Future-Proofing is Not a Crystal Ball

Description

The literal definition of future-proofing is the process of anticipating the future and developing methods of minimizing the effects of shocks and stresses of future events. Just like the underlying concept of the smart car is to free the driver from many of the mundane tasks associated with driving, machine learning in the programmatic space aims to shield advertisers and publishers against decisions made today that will no longer be relevant in the future. 

This week we learn more about how we keep small optimizations continuously relevant, and the three major components that are essential to future-proofing in programmatic advertising. The ultimate goal is free up time to focus on the big ROI optimization opportunities while machine learning can focus on the never ending micro-optimizations that are never, ever done.

Transcript

Tony Winders: Hello, and welcome to another edition of On the SPOT. My name is Tony Winders. And today we’ll put PubWise Founder and CTO Stephen Johnston On the SPOT about future-proofing in the context of programmatic advertising. Stephen, it’s great to speak with you again.

Stephen Johnston: Nice to speak with you.

Tony Winders: As we’ve spoken about Smart Path Optimization Technology and observability, and the next generation of programmatic optimization, several times you’ve made reference to future-proofing. What does that mean, in the context of performance and optimization in advertising?

Stephen Johnston: There are three major components to future-proofing, the first one is keeping up with changes, the other one is keeping up with optimizations, and the third is being responsive enough to the market, which isn’t quite the same as the tech or the day-to-day changes. But, what are you doing on a consistent basis? When we talk about future-proofing, we’re talking about, how do you shield yourself against a decision you made today, no longer being relevant in the future? We’re adding this longitudinal axis to optimization and optimization over time is what we’re talking about when we’re talking about future-proofing, more broadly.

**Given material**

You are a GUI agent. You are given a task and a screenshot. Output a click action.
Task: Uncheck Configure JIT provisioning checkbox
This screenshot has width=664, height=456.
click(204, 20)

**Task set**
[a] For each statement, say yes or no according to the future-proofing text, and quote the words from the text that decide it.
(i) Stephen Johnston is the founder and CTO of PubWise.
(ii) Johnston names four major components of future-proofing.
(iii) Being responsive to the market is the same as keeping up with day-to-day tech changes.
[b] Using the future-proofing text, explain why machine learning takes on the micro-optimizations.
[c] In the future-proofing text, what is the smart car meant to free the driver from?
The data is not needed for what follows.

**Solutions to each task**
[a]
(i) Yes: "PubWise Founder and CTO Stephen Johnston"
(ii) No: "There are three major components to future-proofing"
(iii) No: "which isn’t quite the same as the tech or the day-to-day changes"

[b] The micro-optimizations never end and are never done. Machine learning handles them so that people have time to focus on the big ROI optimization opportunities.

[c] Many of the mundane tasks associated with driving.